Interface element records
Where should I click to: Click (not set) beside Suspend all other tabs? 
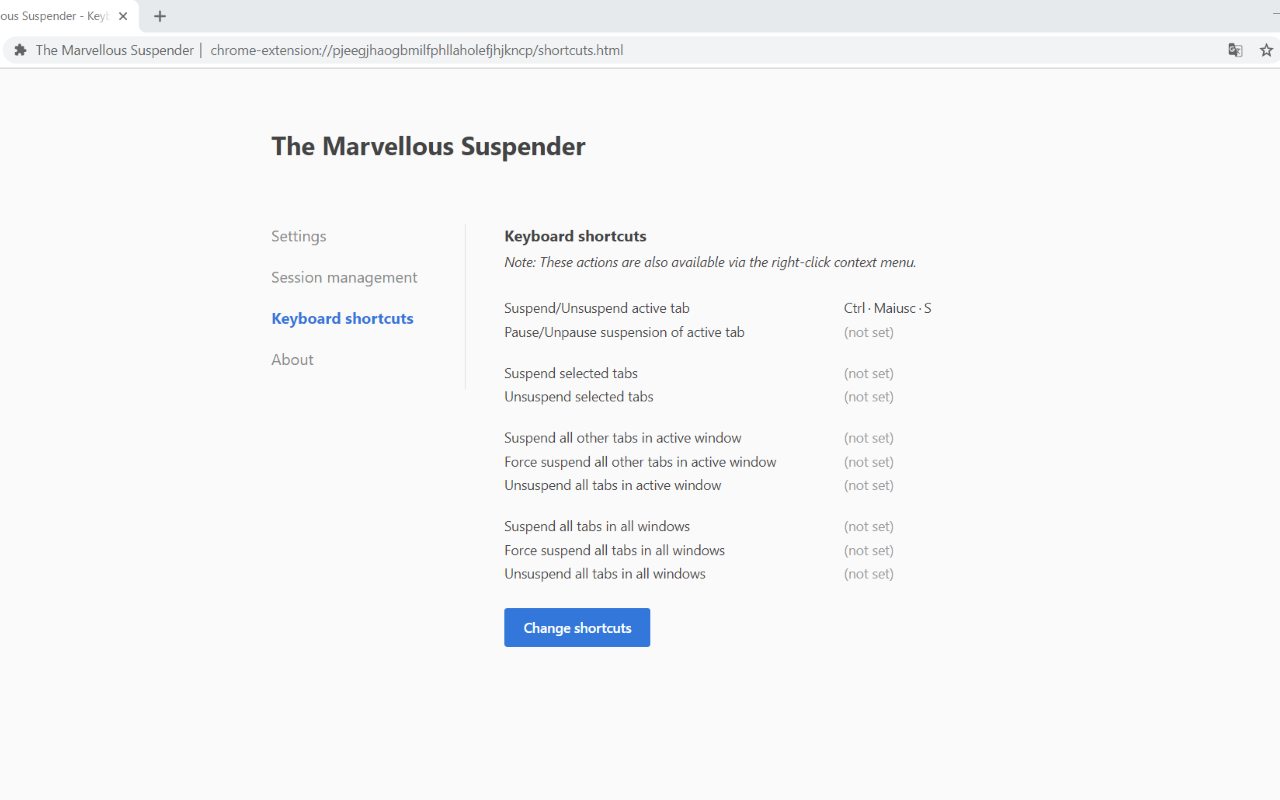tap(868, 437)

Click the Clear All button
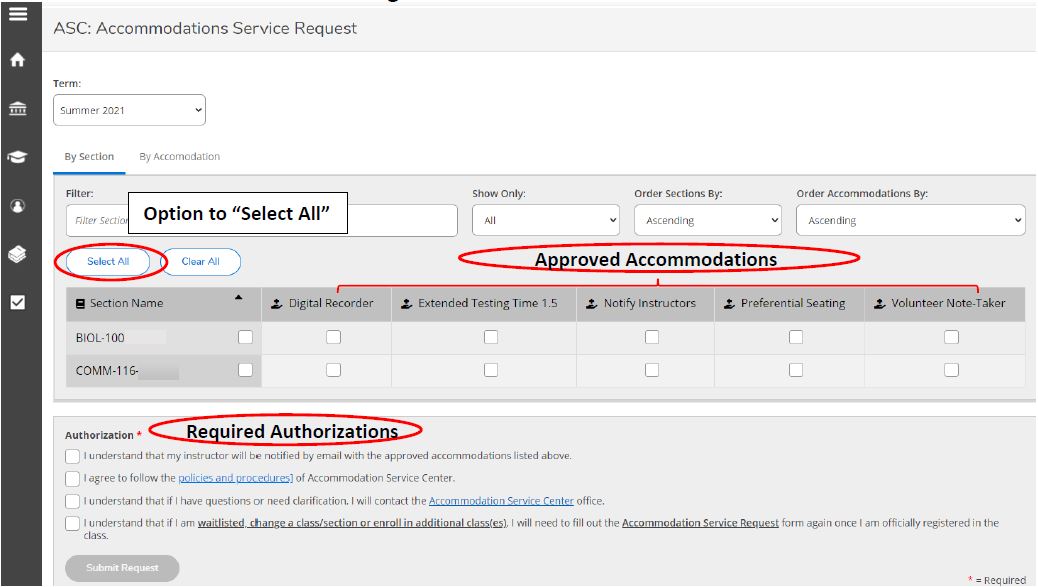click(x=200, y=262)
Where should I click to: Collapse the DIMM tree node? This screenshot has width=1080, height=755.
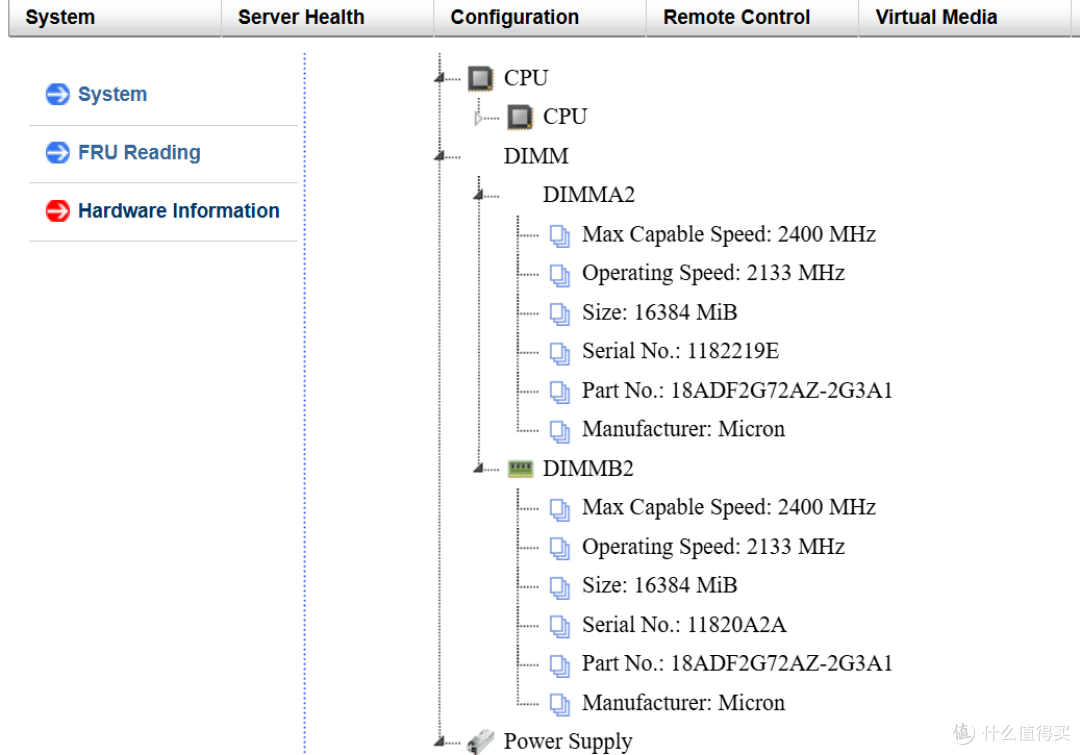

_Set exercise_
Convert the lines above into a numbered list, omitting any blank lines and leaving the pictures out.

_Task response_
1. Where should I click to: Click (not set) beside Suspend all other tabs? 
2. tap(868, 437)
3. Click the Clear All button
4. click(x=200, y=262)
5. Where should I click to: Collapse the DIMM tree node? This screenshot has width=1080, height=755.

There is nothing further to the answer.